无论日子如何难熬,年总是要过的。
热闹的时节,王府上下总是不约而同地忽视那个空有虚名的世子。
南雪是个性子温柔的人,孩子随她,善良柔软,从不惹是生非,哪怕被人欺负到头上也不声不响。
从前她在时,身边人跟着遭受冷眼排挤,她离世,方寸院落更加破败冷清。
纪渠影就在这样的环境下长大。
对于老灵王来说,他是流落在外好不容易找回的宝贝孙儿,对于其他人来说可不是这么回事。
纪容深懊悔自己一夜意外留下这个孩子,纪瑄痛恨这个抢走自己地位名号的哥哥。
王府这种地方少不了拜高踩低的人,灵王式微,人人都知道见风使舵。
今年雪盛,化雪时格外冷,过路人和纪渠影房门前那块清不掉的冰一样,揣着冷硬的心。
可纪渠影性子软,比雪还无声。
前年的除夕是他咳疾犯得最厉害的一天,从白日咳到夜里,染血的帕子换了一张又一张,药材却迟迟不到。
看病的郎中嘱咐他煎药时万不可少一味珍贵药材,但那药材贵重难寻,京城只有两家药商有售。
每逢年节药商返乡,李成双怕耽误事,总是早早就把药都买好,三日五日太少,他一备便备月余。前年恰好这味药不够数,至多供纪渠影过了正月初六,药商说丰雪时节便是此种情形,年后便好了。
李成双不干,急着治病救命的药哪里是说等就等的?于是他硬是和对方谈到年初六送药进城。
两家药商,他只谈了一家,因为另一家攥在纪瑄手里。
谁知年初六还没到,甚至才刚过小年,药就断了。
不多不少,刚好断在除夕前夜。
李成双当天跑去找药商,却见人去店空,雪盖了一层又一层,也仅仅是一天无人清扫。
要说纪瑄没动手脚,李成双打死也不相信。
偏巧沈红月和沈青涯要半月后才能回来,徐应被扣在千机楼,纪渠影身边连个敢违令拿刀架纪瑄脖子上吓唬吓唬的人都没有。
李成双冲回来喊要撕了纪瑄和他拼命,纪渠影安抚他说,咳嗽而已,药不喝就不喝了。
李成双着急,但他听纪渠影的话,从来不愿意做违背他心意的事。
他也想了办法,京城买不到,他就找人出城买,近的地方没有就去远的地方,如果时间来得及,叫他自己去山里挖药他也乐意。
可是来不及。
几十里几百里的路不是说走就能走的,况且雪路难行,派出去的人迟迟没有回信,眼看着除夕到了,药没到。
纪渠影说,减了分量,一日的药当三日的喝,纪瑄不是那种把人往死路上逼的人,闹几天脾气便好了。
郎中不依他。
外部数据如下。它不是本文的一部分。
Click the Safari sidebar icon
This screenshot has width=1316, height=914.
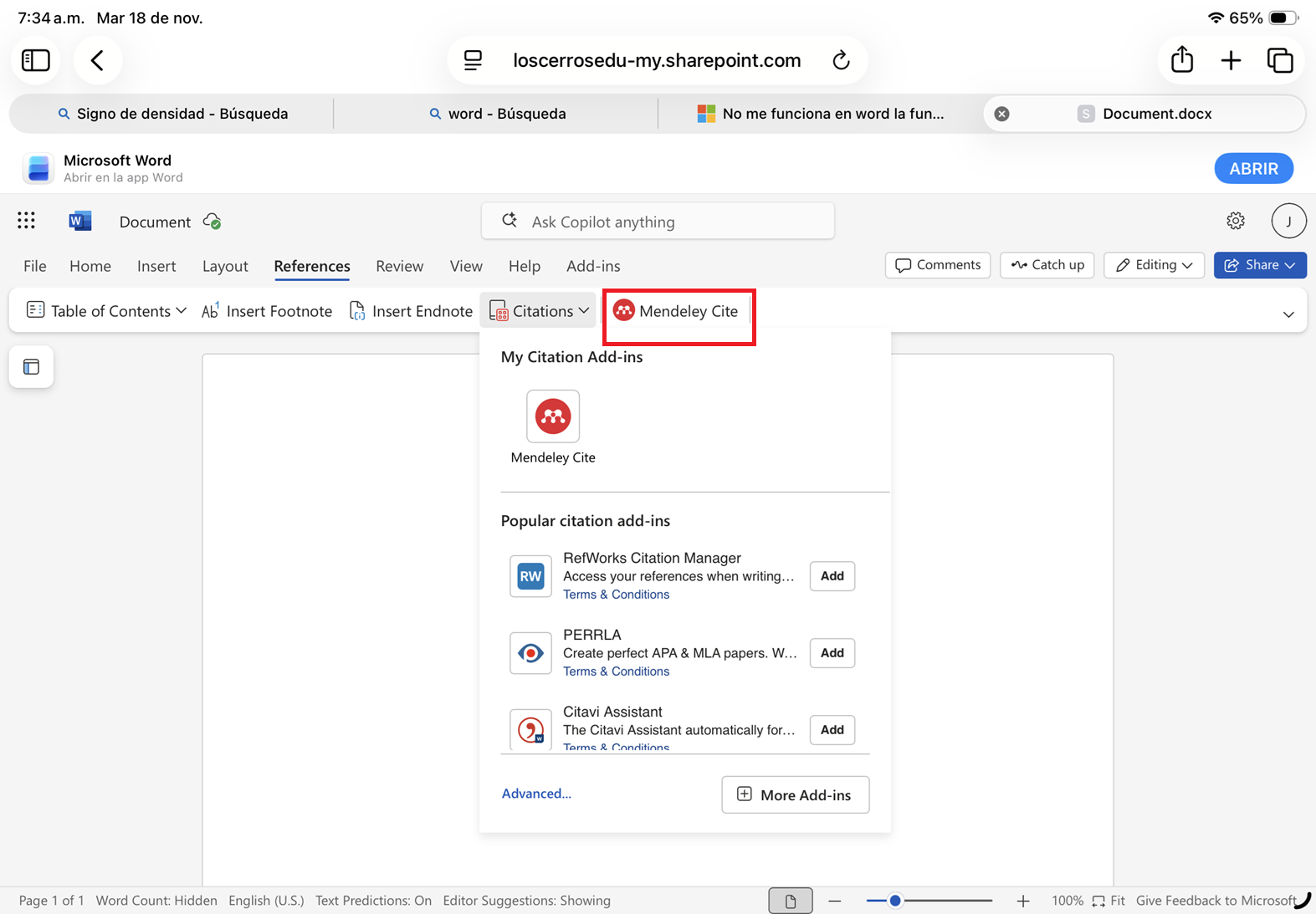point(36,60)
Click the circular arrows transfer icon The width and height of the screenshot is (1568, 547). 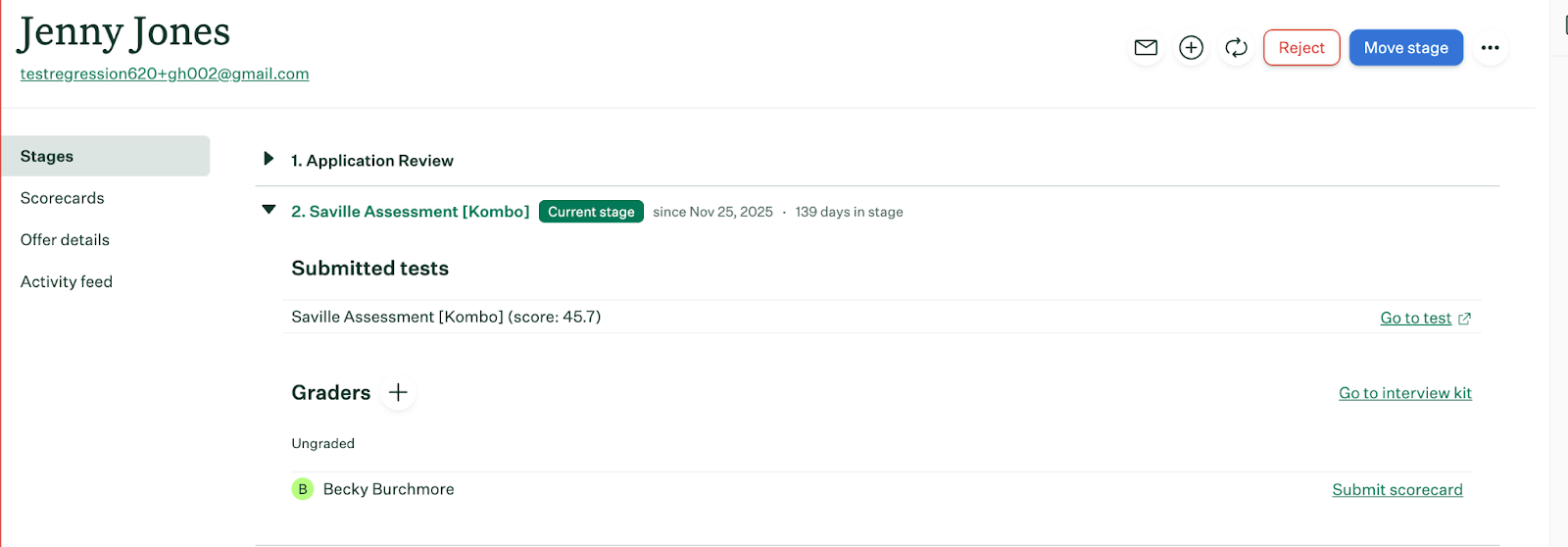click(x=1236, y=47)
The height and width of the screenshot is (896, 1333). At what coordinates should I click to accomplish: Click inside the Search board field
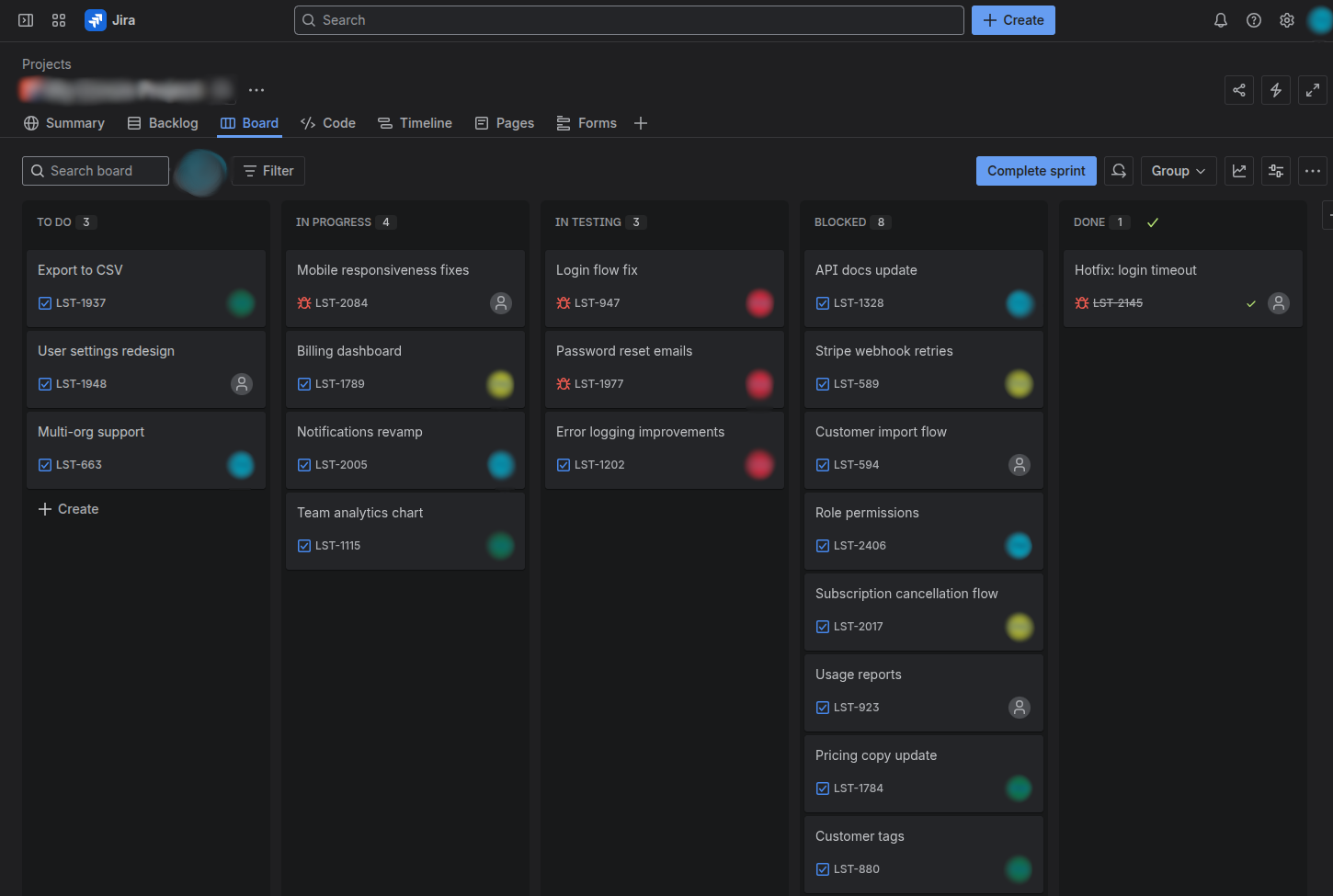(x=95, y=170)
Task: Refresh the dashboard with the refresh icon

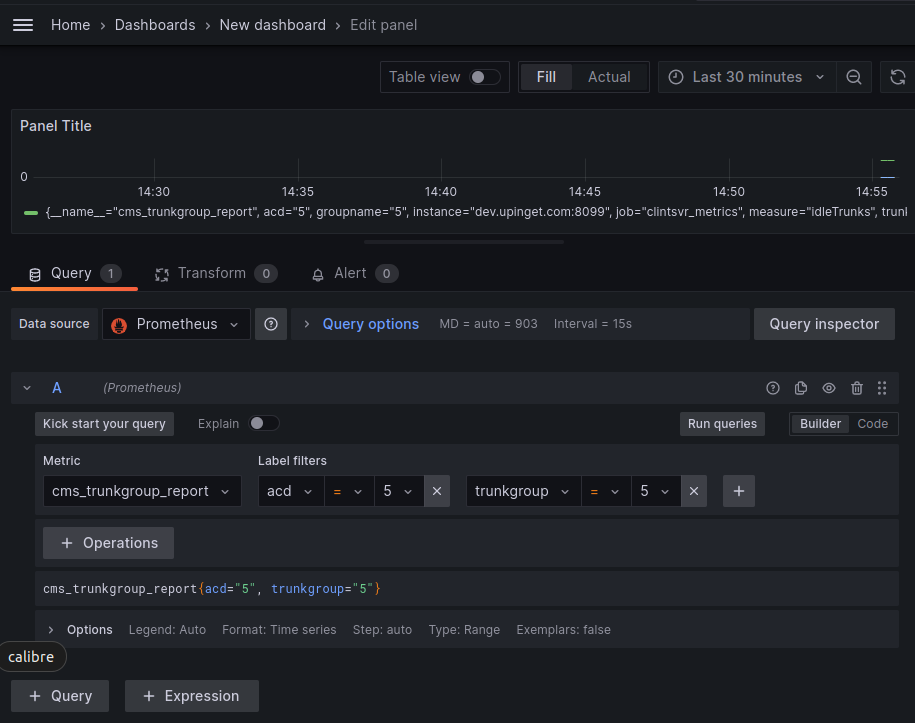Action: tap(897, 77)
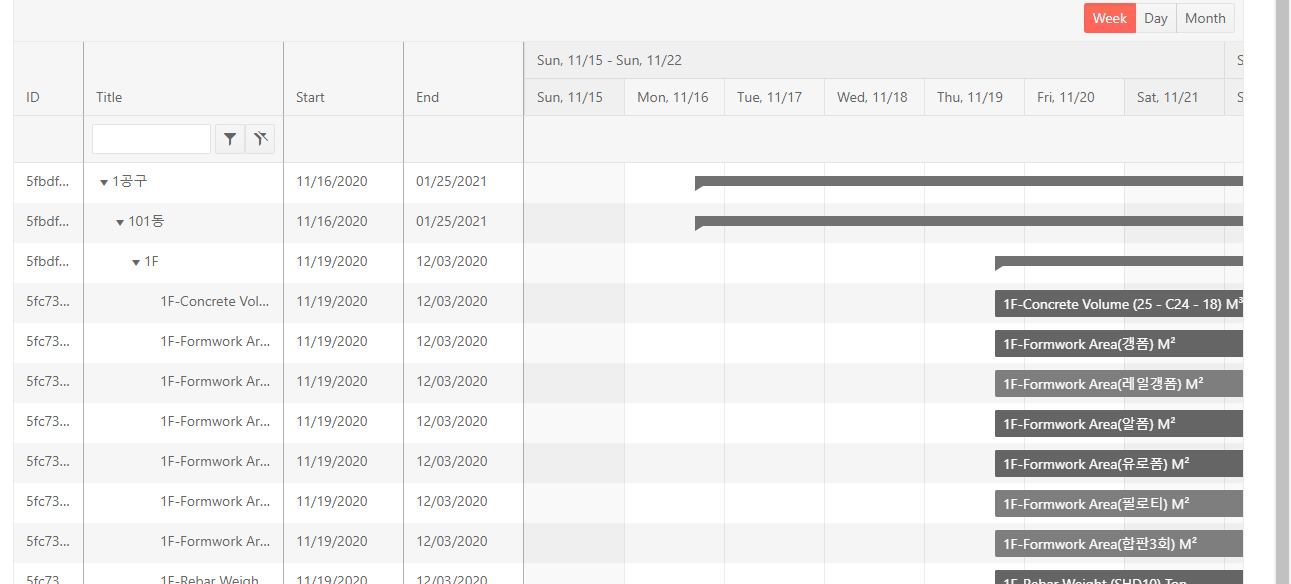Click the Sun, 11/15 - Sun, 11/22 week header
Image resolution: width=1291 pixels, height=584 pixels.
608,60
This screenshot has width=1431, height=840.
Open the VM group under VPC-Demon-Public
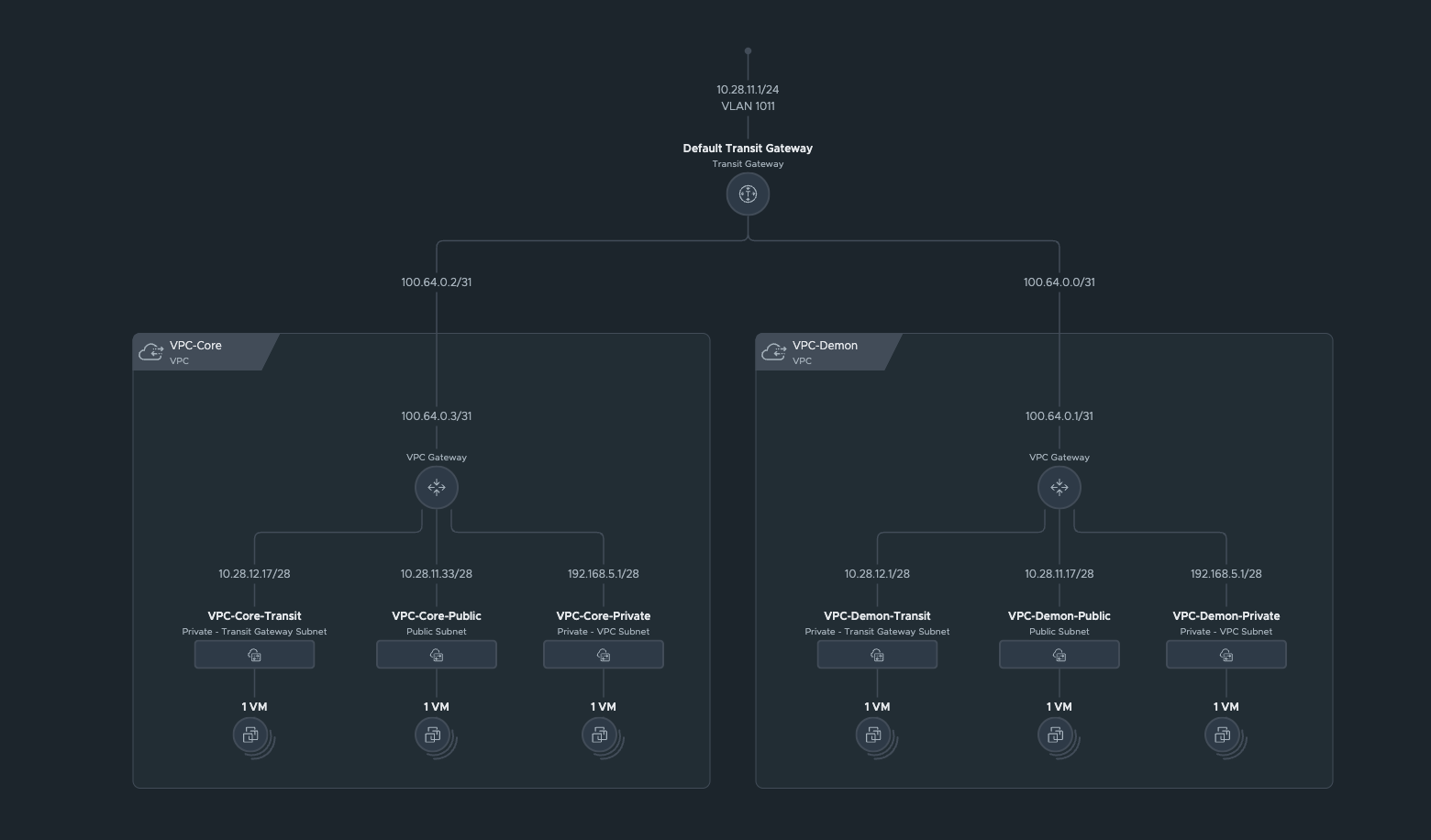pos(1057,735)
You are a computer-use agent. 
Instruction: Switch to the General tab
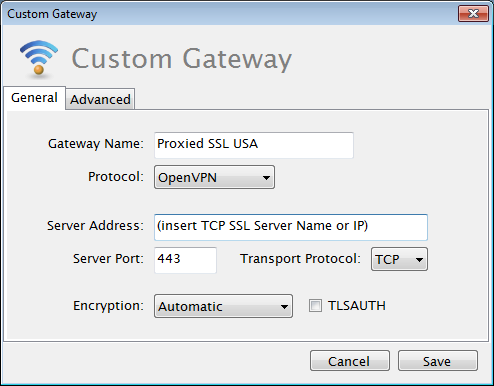pos(34,98)
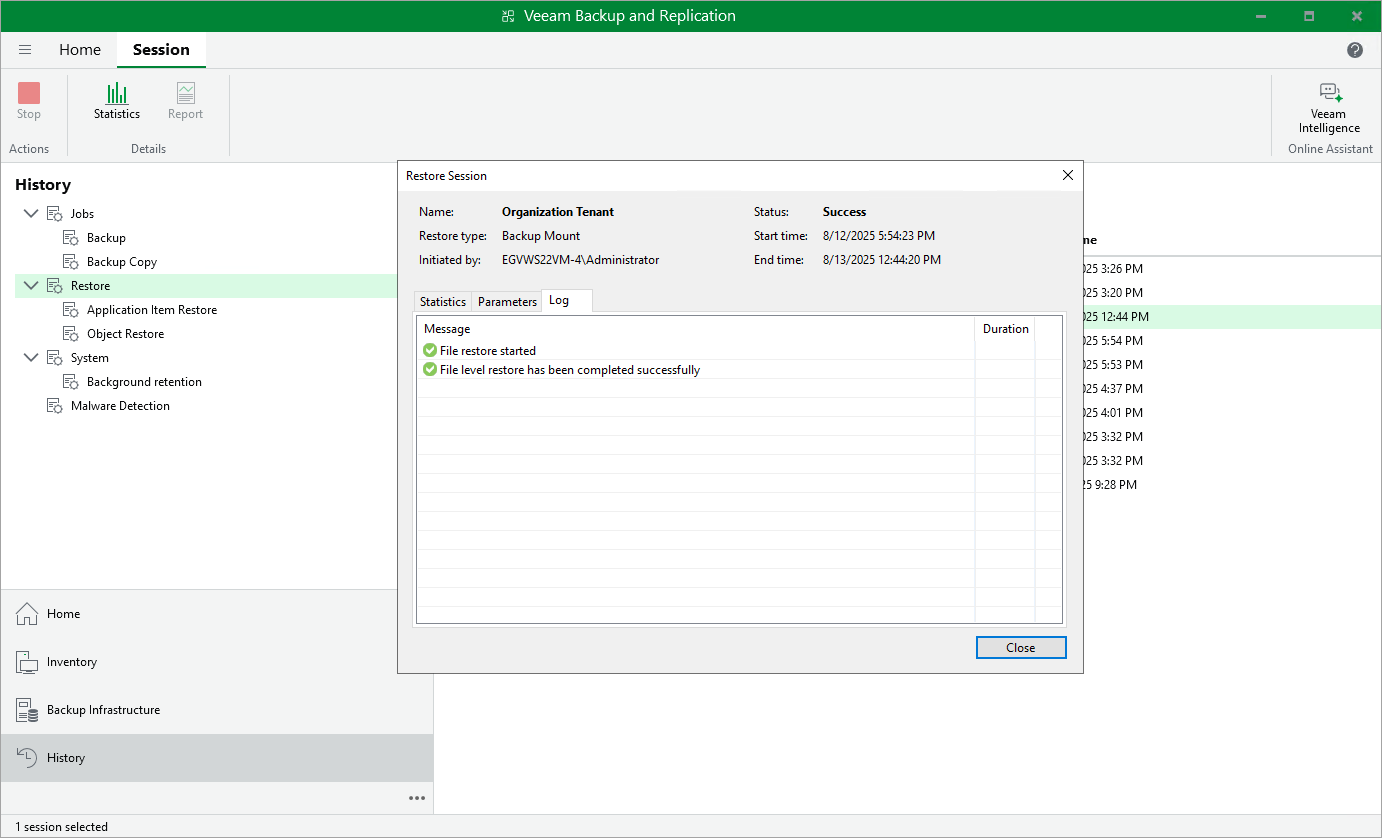This screenshot has width=1382, height=838.
Task: Switch to the Parameters tab
Action: point(506,301)
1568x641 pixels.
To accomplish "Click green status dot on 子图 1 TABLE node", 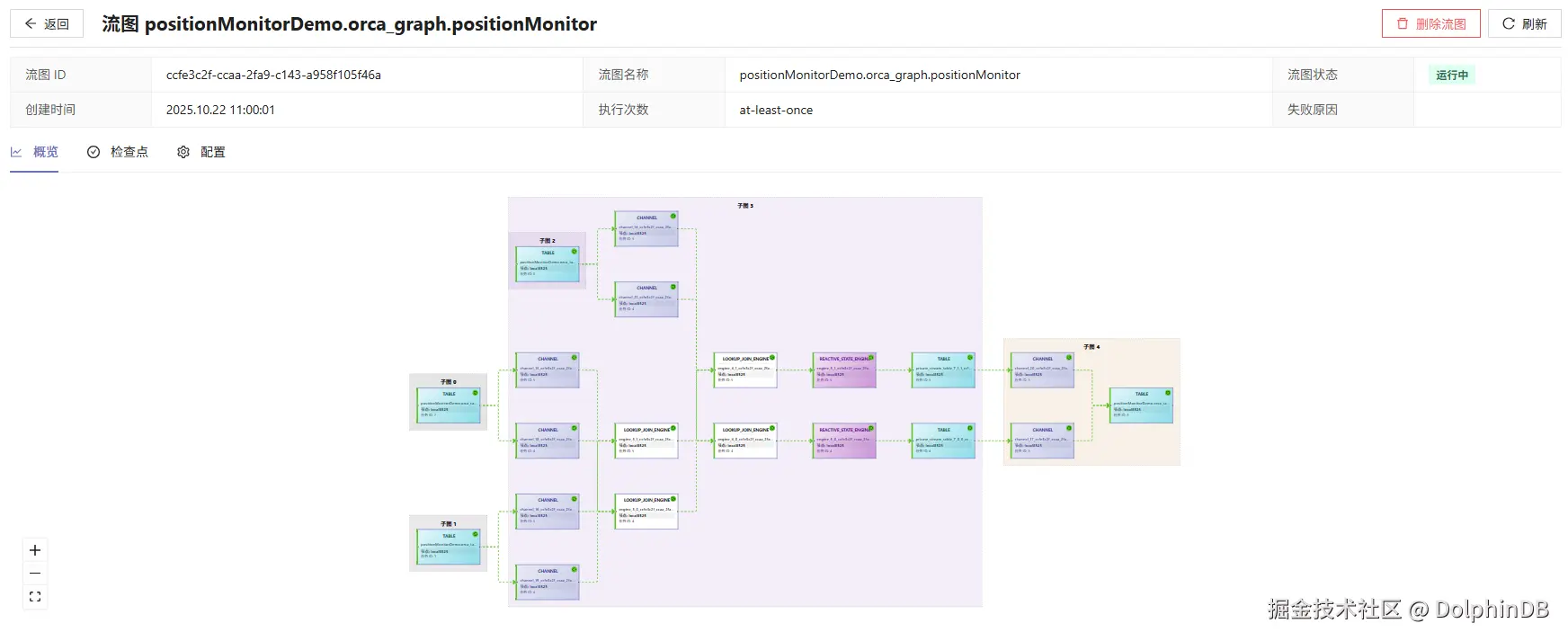I will (x=476, y=534).
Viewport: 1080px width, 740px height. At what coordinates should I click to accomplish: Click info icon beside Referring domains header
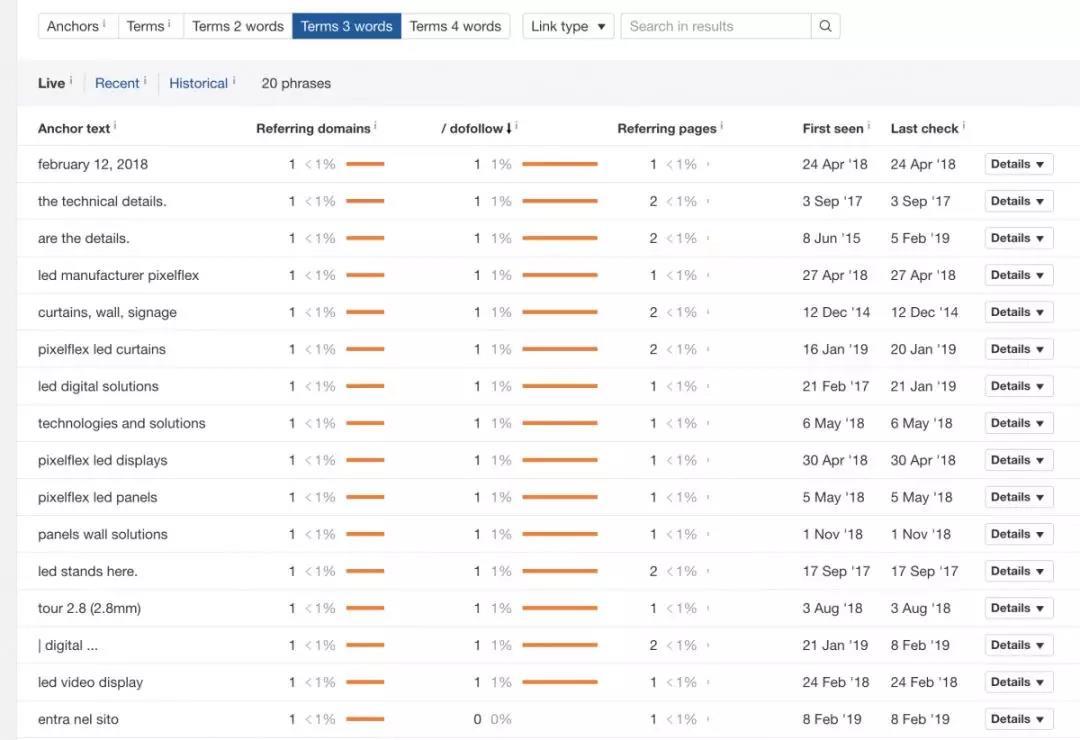(x=375, y=126)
他的病特殊至极,能试出这味药来实属不易,扣了分量根本压不住咳嗽,遑论肺血。
有人在冰天雪地里急如热锅蚂蚁,有人于觥筹交错间赏尽盛节繁华。
除夕那晚爆竹焰火响了一夜,雪地落满红色的纸屑,红得像白帕上的血。
烛火摇曳,纪渠影靠在床头,连平躺都会导致呼吸不顺。他咳得眼角泛红,疼痛时眼尾便滚落一串稍烫的泪,幸好是透明的,不至于和帕上其他痕迹混起来。
他就像被人丢在这个角落,屋外响着热闹的鞭炮声,屋内静悄悄的,冷寂得只有断续咳喘。